The change for the better has been such that Salvadoran Customs is visited by delegations from Latin American countries to analyze the impact of ISO 9000. The programme was so successful that it was followed up with others in the Directorate General of Internal Taxes and the Internal Tax Court of Appeals.”

“Perhaps the most spectacular feature of the Salvadoran project for deep cultural change in an organization, is that it was implemented without dismissing a single employee, many of whom had worked in the Ministry of Finance for more than 20 years and were over 50 years of age.”

So, rather than planning to send home another few thousand public employees, try keeping the employees, changing the management system, and dismissing the managers who attempt to frustrate the process.

(Grenville Phillips II is the founder of Solutions Barbados and can be reached at

8 Responses to ISO System key to better service

  1. Santini More
    Santini More March 1, 2017 at 12:17 pm

    Grenville you are so right, the impact to any any organisation of implementing an effective ISO 9000 Quality Management System (QMS) can be phenomenal. It forces a review of every aspect of an organisations operations and aligns it with objectives and key performance metrics. However the drive and energy for change can only come from top management and if they are not committed to the implementation of the QMS then nothing will change.

  2. Bajan First March 1, 2017 at 1:55 pm

    How can you send home anyone in the public sector without having the unions calling out the workers at the ports of entry with the support of which ever party is in opposition. Progress in this country has been hampered by unions which see they function as fighting for the employee no matter what. Hey their very existence depends on keeping the workers happy

  3. Tony Waterman March 1, 2017 at 2:34 pm

    Pray tell me!!!! What good is an ISO 9000 0r 9001 Implimentation, if the Power(s) that be, in this Case Finance Minister Sinckler, is going to become a Dictator and run Roughshod over his Subordinates??
    These Standards are meant to be followed rigirously, or they would not be worth the paper they are written on.

    The Former Gov.of the Central Bank brought this on Himself, by becoming ALOOF from his subordinates, The Media, and the People, i have NO pity for him, i guess he did not rememer the old Sayings “No man is an Island” and “What goes around, comes around”

    Serve him right.

  4. Hal Austin March 2, 2017 at 4:47 am

    Grow up. ISO is just a basic international standard. You repeat this nonsense as if it is a Bible for good governance.
    What Barbados needs is good financial regulation, which was Dr Worrell’s big failing.
    It was not his economic competence, but regulation. And, I say again, regulation is not law, it is a hybrid of law and policy, with public policy the dominant feature.
    Is this all Solutions Barbados has to offer?
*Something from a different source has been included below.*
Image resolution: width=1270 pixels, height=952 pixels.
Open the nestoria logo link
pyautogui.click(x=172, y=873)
    • Grenville March 4, 2017 at 10:14 pm

      Dear Hal:

      Question 1: What is the common complaint about public services?
      Answer 1: They are mismanaged.

      Q2: Why are they mismanaged?
      A2: Because there is no management standard.

      Q3: Is there an international management standard that can be used?
      A3: Yes – the ISO 9001 Quality Management Standard.
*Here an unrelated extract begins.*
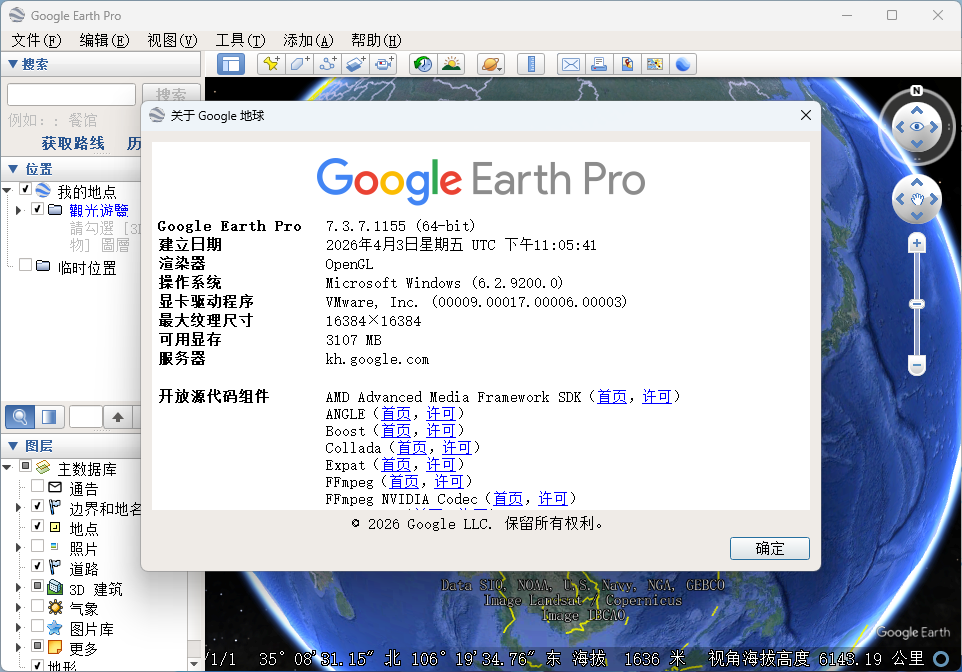Open historical imagery clock icon

[423, 64]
      Q4: Since Barbados’ public service is badly mismanaged, should Barbados adopt the ISO 9001 system so that they can be relieved of sucking the proverbial salt.
      A (Grenville): Of course. We need public services to improve.
      A (Hal): No.

  5. Hal Austin March 2, 2017 at 4:49 am

    Oh, by the way, ISO is meant to harmonise global standards. Nothing more, nothing less.

  6. Grenville March 4, 2017 at 10:17 pm

    Dear Hal:

    The ISO 9001 system is meant to improve customer satisfaction by improving the management of how goods and services are developed, delivered and maintained.

    Best regards,

  7. Hal Austin March 5, 2017 at 2:45 pm

    Therefore, the harmonisation of customer service.